The impact of Kripke’s causal theory must be understood with reference to the theory it aimed to replace, i.e. the descriptivism of Russell and Frege. Russell (1910: 114) and Frege (1948: 210; 1956: 297) portray the semantic reference of names as ‘idiolectical’, i.e. as dependent on the descriptive condition that the individual utterer of a name associates with the name. Such a view, whatever its virtues may be, is profoundly contrary to common senseFootnote 19. Nothing seems more obvious than that names are subject to public conventions, i.e. that there is a public, communal convention that links Biden to ‘Biden’. The communality of this convention implies that the content of this convention is independent of the beliefs that any particular speaker may have about the name ‘Biden’. In this way, those who use ‘Biden’ to (non-ironally) try to refer to Trump are simply wrong, and we correct such mistakes when we encounter them.

It has already been explained that Kripke’s causal theory is an artifact of the fact that names are governed by communal, causally acquired conventions. This means that the causal theory - i.e. the coincidence claim - is an artifact of the view denied by Russell and Frege, as they deny the common sense view that names are governed by communal conventions. In this way, then, Kripke’s proposal of the causal theory effectively amounted to a partial reintroduction of the common sense view that the conventions governing names are communal conventions.

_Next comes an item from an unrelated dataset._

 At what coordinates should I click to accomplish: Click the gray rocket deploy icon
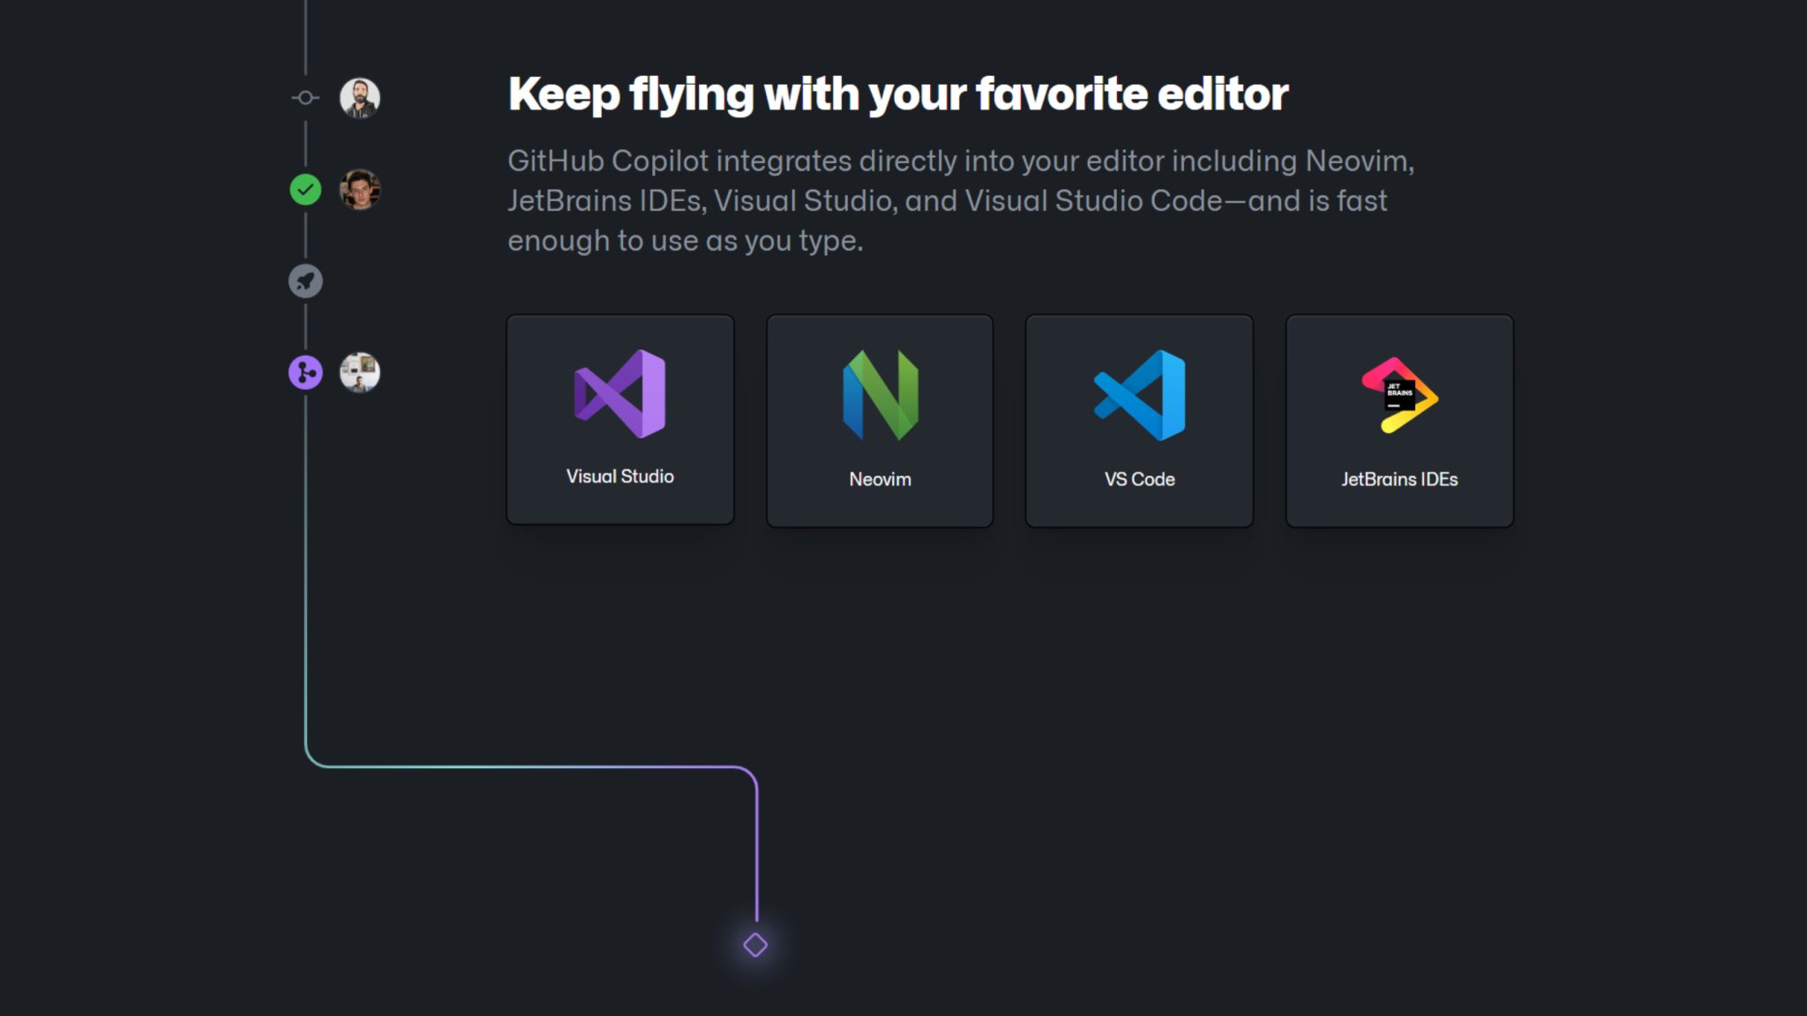(x=305, y=281)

This reintroduction of the common sense view, however, occurred in an oblique way, under a banner (‘causal theory’) that made common sense sound much more exciting than it isFootnote 20.

The reintroduction of the common sense view under a different guise, coupled with the fact that it is oddly difficult to notice that Kripkean causalism affirms no more than a correlation between baptismal and downstream reference, makes it easy to make the mistake of thinking that Kripkean causalism is more than a truism. Relatedly, it is surprising, at first glance, to realize that one is connected by such chains to all the people whose name one knows. Furthermore, and although Kripke does not suggest reductive causalism, the very idea that the relation of reference may be explicable in terms of causal relations is philosophically exciting in that it offers the hope of naturalizing semantic reference. Lastly, the causal theory is presented in the context of a series of doctrines - rigid designation, metaphysical necessity - that are anything but trivial.

Given the above factors it is perhaps not surprising that Kripkean causalism was thought to be a revolutionary theory of semantic reference. When examined on its own terms, however, it becomes plain that it contains no positive, explanatory content concerning the nature of semantic reference. Instead of being a revelation about reference, the causal theory turns out to be a truism about the epistemology of convention acquisition.

To my mind, Almog’s charge of triviality is vindicated.